Behold the rare retailing IPO: Private-equity-backed home-improvement retailer Floor & Decor Holdings Inc. is expected to go public this week.
It touts double-digit sales gains and a growth strategy centered around building hundreds of big-box, brick-and-mortar stores across the U.S. At a time when other retailers have halted openings or are shuttering stores to keep up with a shift to online sales, the IPO almost seems plucked from a different era.
Take Floor & Decor's much bigger competitor, The Home Depot Inc. After decades of aggressive new-store growth, Home Depot responded to the housing crisis by halting building plans, years before other retailers realized the potential liability of a larger footprint. Home Depot's strategy of investing in e-commerce, supply chain and store improvements instead of new stores has worked well.
Even now, after a housing recovery and low interest rates have helped Home Depot achieve seven straight years of sales gains -- suggesting it could probably get away with building some more stores -- the company line is clear: Make the most out of the current store base.
Perhaps that's why the whole concept of the Floor & Decor IPO is nagging at me. Are brick-and-mortar naysayers who belittle the future of physical retail missing something? Could Home Depot, in fact, be building more stores?

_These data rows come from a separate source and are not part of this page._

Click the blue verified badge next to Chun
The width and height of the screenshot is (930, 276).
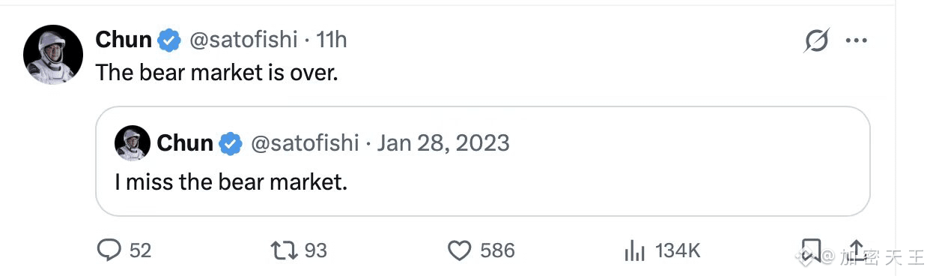(170, 41)
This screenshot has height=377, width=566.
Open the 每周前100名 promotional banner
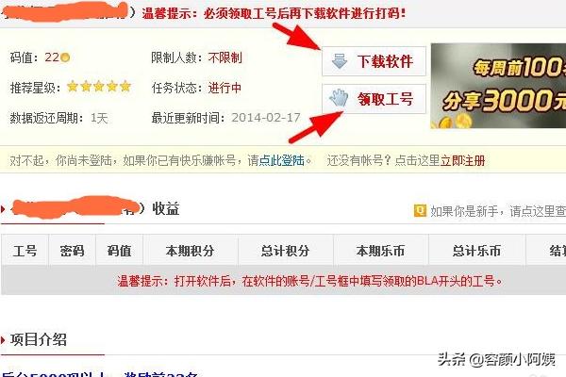point(498,86)

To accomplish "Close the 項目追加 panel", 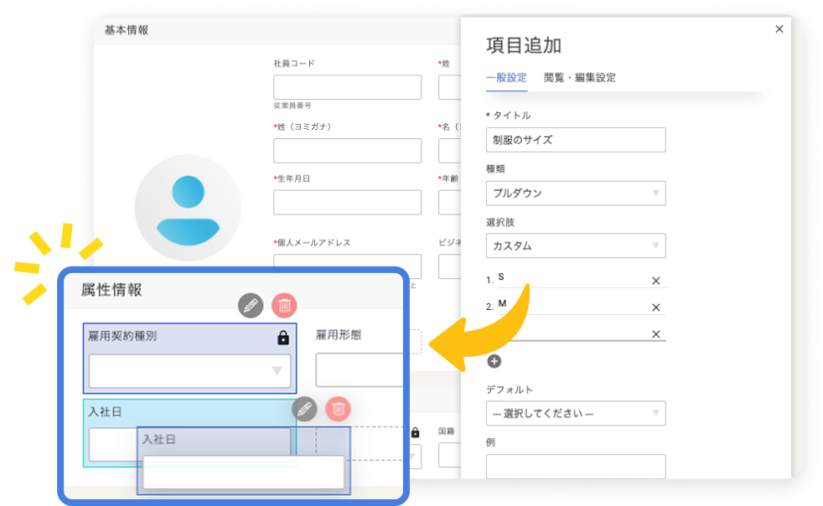I will coord(779,29).
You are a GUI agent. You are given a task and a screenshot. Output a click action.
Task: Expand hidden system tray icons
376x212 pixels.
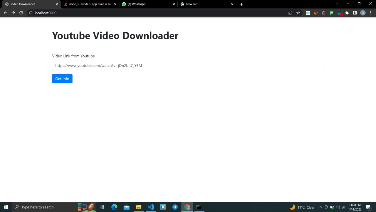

Sales per square foot and other profitability metrics among retailers point to an over-stored America. But if Home Depot really had nothing to gain by opening new stores over the past decade, then how can you explain Floor & Decor's ability to grow into a 72-store retailer with $1 billion in annual sales? Why didn't those sales go to Home Depot, Lowe's Cos. Inc., or a bevy of smaller chains instead?
If consumers don't need even more big-box warehouses selling stuff readily available at Amazon.com Inc. or big home-improvement chains, then how did Floor & Decor double average net sales per store between 2011 and 2016?
The answer isn't entirely clear.
In offering documents, Floor & Decor boasts everyday low prices and trendy products customized by region of the country. It says its stores are easy to navigate, with good customer service and experienced management. Okay, all those things sound good, but they hardly differ from promises made by every other retailer.
More than likely, a massive spending shift toward American homes, thanks to a steady housing recovery and historically low interest rates, has helped fuel Floor & Decor's growth. It has also helped Home Depot, which could probably benefit in the short term by opening more stores. But Home Depot says it's figured out a way to get those additional sales through its website and current store base.
Floor & Decor was bought back in 2010 by private-equity firms including Ares Management (the firm behind struggling Neiman Marcus, Guitar Stores and 99 Cents Only). Ares is smart to try and recoup its investment now, pouncing on buoyant home-improvement sales. But there's no assurance those growth levels will persist.
Even though Floor & Decor aims to boost digital sales, e-commerce makes up a tiny part of its business. Its growth strategy focuses instead on expanding to 400 stores nationwide in the next 15 years. As the way people shop for everything from clothes to tile changes, this is probably a misstep.
Just like other PE-backed retailers that went public on the misguided assumption ever-expanding stores would yield ever-growing returns -- including The Container Store Group Inc. and Whole Foods Market Inc. -- what might be a win for Floor & Decor's PE backers won't necessarily be a triumph for stock-market investors. Instead of a lesson for the future, perhaps this IPO is just a reminder of mistakes from the past.
This column does not necessarily reflect the opinion of Bloomberg LP and its owners.
It's also profitable. It brought in $43 million in net income in 2016, up from $13 million in 2012.